Arm-R-Seal is my favorite easy to use finish, with excellent results - despite my lack of expertise. I'll have to try the gel next time if it's easier than the oil varnish mix. Can't make finishing too easy as far as I'm concerned.


----------



## BinghamtonEd

I use Arm-R-Seal almost exclusively and love it. I recently tried GF's Candelite Gel Stain on a high-chair, and had mixed feelings about it. It gave a nice,uniform stain, and was easy to apply without having to worry about it running on vertical parts. The only downsides I saw were a.) it's a little messier than normal liquid stain and b.) it can be annoying to wipe out of crevices.


----------



## oldnovice

When I lived in Illinois I used GF products almost exclusively but here in California it is mail/web order only but I did like the results then so I guess it's time to get on the web and order some.

I used GF's Arm-R-Seal and one of the rub on polyurethane on a table that I built in about 1976 and it still looks as good as new. Not bad for a daily used end table!


----------



## TexasOak

I spoke to a GF Rep at a home builders show last year and this is what he told me about the Arm-R-Seal and the Gel Top Coat:

The Gel Top Coat is formulated to give the same appearance when cured as just the gel stains by themselves. You do not HAVE to put a top coat over the gel stains but it is recommended. So, this is why they have the Gel Top Coat in satin….the stains give a satin look.

The Arm-R-Seal can be used over any stain but it will alter the appearance of the gel stains more than it would their regular polyurethane stains. Since it is typically used for more than 1 type of stain, they offer it in different finishes. He also said that the Arm-R-Seal is quite a bit more resilient than the gel top coat so it is recomended over the gel top coat for things like tables, counters etc. that will see a lot of wear and use.
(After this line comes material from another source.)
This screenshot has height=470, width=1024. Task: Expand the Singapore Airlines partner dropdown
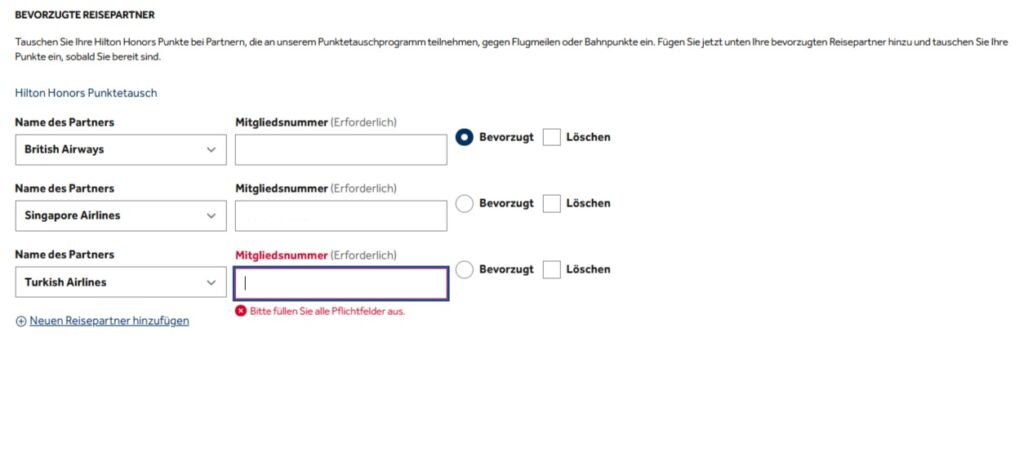click(x=120, y=216)
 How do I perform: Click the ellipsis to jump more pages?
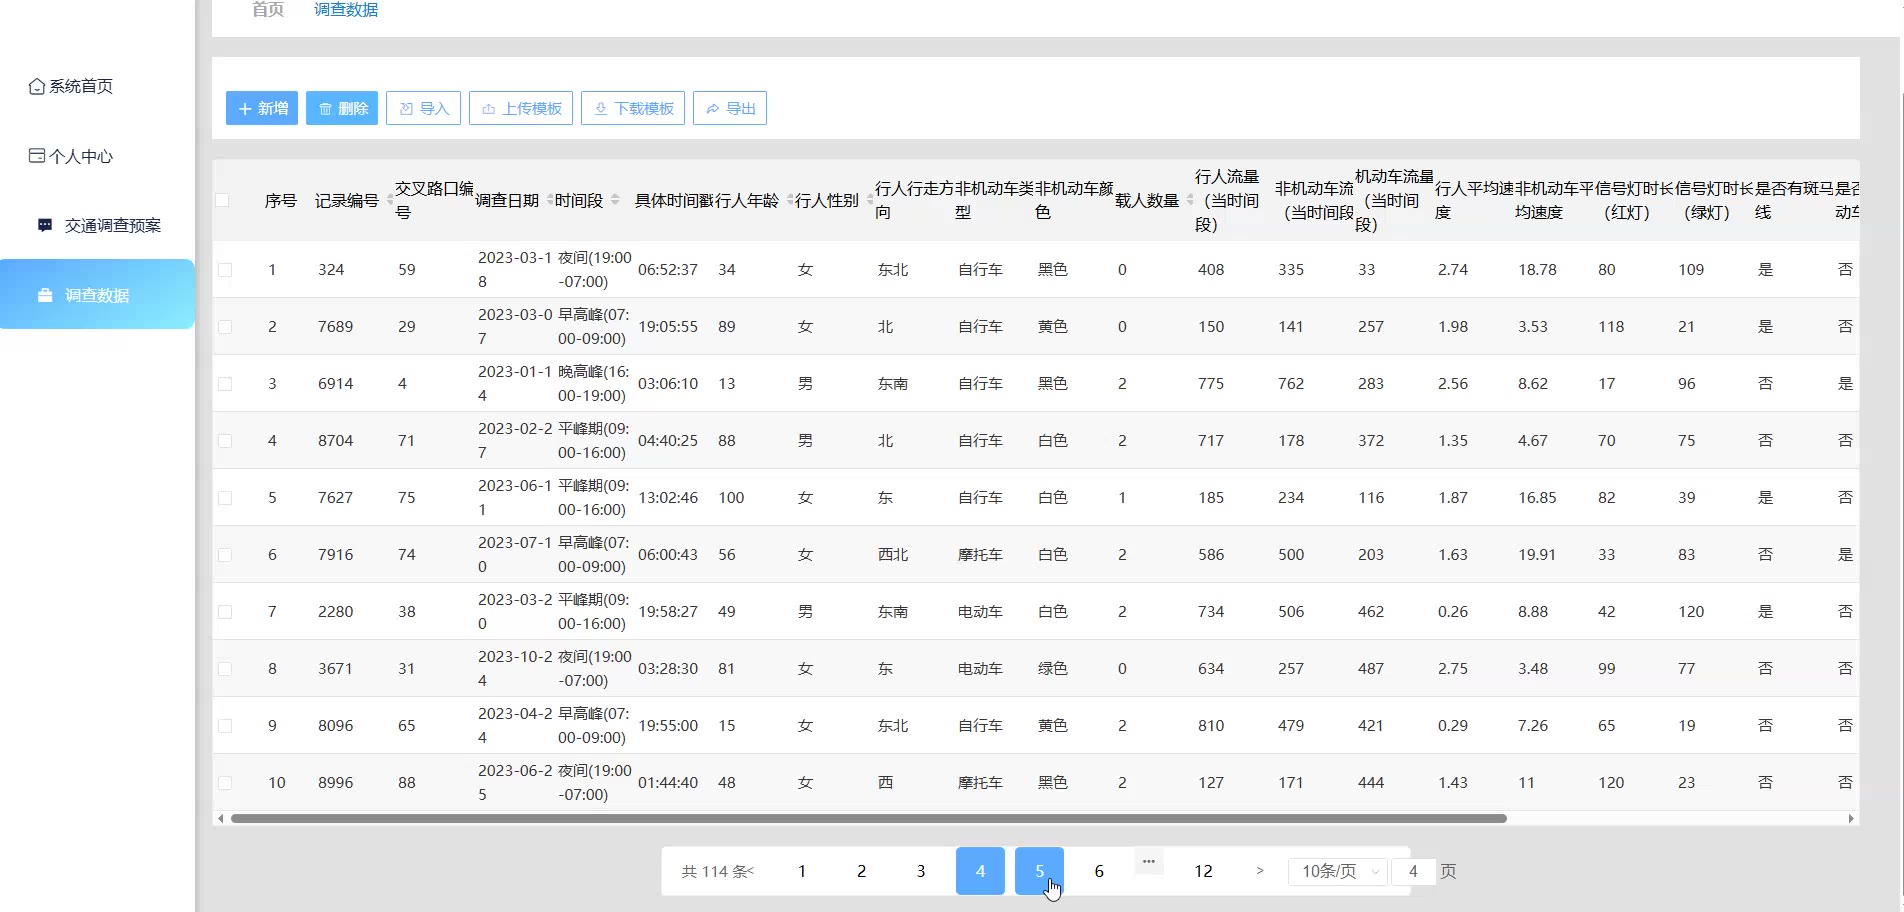(x=1148, y=861)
I've been using GF exclusively for about 5 years now and can't think of using anything else.

Hope this helps.


----------



## CharlesA

Thank you-that is really helpful. I'd never seen in print the distinction in use between them.


----------



## Hawk_Guy

I'm about to use this on some Maple that I stained using the Java. Does this level out pretty well?


----------



## pashley

absolutely…excellent product


----------